**WORK TO BE COMPLETED:** From the entries below, please output exactly the lines starting at the one containing "231x200 pixels." and ending at the one containing "This screenshot has height=482, width=605.", both included.

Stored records
====================

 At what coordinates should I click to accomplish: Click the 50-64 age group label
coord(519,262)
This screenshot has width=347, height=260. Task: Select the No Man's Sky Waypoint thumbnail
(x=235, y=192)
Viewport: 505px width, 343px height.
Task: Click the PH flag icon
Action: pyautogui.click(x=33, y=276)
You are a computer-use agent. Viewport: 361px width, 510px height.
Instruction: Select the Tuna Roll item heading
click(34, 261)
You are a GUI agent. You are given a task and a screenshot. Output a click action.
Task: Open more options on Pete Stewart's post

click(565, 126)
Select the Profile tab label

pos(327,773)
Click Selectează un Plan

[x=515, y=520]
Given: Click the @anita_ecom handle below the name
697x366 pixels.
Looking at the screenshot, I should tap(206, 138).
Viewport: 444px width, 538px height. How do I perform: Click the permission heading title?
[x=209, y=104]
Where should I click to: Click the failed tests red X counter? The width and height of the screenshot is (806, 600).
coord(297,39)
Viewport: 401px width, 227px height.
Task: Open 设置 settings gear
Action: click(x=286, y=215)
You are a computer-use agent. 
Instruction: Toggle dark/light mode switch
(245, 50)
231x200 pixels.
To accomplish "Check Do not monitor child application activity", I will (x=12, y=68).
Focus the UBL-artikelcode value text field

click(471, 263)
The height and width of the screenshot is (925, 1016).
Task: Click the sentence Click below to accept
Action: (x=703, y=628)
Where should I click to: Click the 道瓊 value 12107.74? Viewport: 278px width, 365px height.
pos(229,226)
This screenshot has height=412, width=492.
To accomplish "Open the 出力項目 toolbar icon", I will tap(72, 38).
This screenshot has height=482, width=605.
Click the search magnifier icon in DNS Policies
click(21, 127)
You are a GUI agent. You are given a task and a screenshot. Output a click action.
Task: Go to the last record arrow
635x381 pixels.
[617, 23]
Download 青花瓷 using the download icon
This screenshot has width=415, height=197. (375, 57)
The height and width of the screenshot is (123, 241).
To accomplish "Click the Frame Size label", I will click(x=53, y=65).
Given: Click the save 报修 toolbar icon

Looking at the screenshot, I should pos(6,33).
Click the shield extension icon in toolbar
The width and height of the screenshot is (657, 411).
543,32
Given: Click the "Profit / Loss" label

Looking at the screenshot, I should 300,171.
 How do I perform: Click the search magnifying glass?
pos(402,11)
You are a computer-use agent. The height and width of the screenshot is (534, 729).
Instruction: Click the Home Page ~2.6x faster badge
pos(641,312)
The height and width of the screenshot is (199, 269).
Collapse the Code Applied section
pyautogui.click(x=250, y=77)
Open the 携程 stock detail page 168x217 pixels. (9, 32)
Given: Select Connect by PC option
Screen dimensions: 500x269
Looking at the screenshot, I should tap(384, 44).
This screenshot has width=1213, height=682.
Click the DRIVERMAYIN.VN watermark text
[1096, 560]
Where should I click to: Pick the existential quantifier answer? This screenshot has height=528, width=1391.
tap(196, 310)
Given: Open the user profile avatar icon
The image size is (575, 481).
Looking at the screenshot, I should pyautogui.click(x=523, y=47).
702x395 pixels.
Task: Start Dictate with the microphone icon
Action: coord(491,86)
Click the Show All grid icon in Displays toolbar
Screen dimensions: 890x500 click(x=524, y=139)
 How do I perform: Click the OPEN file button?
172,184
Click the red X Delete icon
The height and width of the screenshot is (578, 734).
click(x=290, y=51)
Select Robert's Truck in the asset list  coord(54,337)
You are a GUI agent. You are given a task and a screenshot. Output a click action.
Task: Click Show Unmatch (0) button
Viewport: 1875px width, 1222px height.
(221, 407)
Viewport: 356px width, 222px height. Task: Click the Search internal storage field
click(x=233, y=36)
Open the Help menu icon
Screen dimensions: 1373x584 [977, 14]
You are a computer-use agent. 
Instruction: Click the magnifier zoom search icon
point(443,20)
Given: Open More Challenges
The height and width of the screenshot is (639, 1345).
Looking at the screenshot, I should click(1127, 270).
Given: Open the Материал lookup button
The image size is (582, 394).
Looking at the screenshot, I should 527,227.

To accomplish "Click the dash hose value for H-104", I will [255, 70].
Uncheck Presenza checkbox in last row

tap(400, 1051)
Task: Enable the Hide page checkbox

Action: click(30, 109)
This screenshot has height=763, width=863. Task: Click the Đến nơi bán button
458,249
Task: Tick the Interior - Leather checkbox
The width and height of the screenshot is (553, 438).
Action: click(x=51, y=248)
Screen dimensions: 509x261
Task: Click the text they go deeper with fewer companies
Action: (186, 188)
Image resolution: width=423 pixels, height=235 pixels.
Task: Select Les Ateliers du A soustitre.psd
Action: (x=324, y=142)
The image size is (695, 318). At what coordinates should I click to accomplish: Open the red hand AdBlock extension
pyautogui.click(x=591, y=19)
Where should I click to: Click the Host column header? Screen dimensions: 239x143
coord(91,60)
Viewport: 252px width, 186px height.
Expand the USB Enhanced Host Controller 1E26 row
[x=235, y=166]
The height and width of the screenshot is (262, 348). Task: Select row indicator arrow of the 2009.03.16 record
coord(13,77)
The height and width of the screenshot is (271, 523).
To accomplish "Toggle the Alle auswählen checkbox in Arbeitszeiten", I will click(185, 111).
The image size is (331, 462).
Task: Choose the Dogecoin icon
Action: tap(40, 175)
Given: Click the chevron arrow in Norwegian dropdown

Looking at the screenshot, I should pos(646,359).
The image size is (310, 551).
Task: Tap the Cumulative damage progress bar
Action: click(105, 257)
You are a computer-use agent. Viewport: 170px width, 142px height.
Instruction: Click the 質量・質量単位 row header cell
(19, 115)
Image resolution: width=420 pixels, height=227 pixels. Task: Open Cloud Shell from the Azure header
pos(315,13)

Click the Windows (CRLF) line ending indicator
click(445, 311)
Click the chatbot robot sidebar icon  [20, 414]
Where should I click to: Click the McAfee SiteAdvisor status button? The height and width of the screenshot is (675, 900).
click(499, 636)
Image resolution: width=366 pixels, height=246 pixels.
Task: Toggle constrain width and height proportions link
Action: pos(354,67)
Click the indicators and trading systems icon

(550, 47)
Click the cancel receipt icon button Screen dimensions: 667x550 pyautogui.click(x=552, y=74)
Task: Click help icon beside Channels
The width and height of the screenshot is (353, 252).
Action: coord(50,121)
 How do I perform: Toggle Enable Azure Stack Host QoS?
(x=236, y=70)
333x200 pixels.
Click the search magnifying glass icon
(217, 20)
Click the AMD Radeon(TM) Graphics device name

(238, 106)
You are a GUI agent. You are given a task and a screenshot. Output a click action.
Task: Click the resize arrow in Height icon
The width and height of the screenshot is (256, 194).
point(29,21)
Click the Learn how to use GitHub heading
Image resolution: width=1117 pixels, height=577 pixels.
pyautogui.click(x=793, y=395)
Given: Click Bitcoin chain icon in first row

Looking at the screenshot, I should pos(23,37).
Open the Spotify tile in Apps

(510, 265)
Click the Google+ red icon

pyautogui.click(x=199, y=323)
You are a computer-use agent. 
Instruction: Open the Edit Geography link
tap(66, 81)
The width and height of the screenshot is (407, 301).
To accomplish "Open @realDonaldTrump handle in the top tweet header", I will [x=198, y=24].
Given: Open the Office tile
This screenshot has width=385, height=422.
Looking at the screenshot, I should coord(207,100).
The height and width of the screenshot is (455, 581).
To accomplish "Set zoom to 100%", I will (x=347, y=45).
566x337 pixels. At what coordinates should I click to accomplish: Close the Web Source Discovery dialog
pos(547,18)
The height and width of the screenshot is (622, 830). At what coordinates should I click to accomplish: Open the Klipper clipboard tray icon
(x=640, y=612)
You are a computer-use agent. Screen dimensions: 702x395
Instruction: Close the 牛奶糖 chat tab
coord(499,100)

====================

**YOUR SOLUTION:**
231x200 pixels.
To accomplish "Check Do not monitor child application activity", I will (x=12, y=68).
Focus the UBL-artikelcode value text field

click(471, 263)
The height and width of the screenshot is (925, 1016).
Task: Click the sentence Click below to accept
Action: (x=703, y=628)
Where should I click to: Click the 道瓊 value 12107.74? Viewport: 278px width, 365px height.
pos(229,226)
This screenshot has height=412, width=492.
To accomplish "Open the 出力項目 toolbar icon", I will tap(72, 38).
This screenshot has height=482, width=605.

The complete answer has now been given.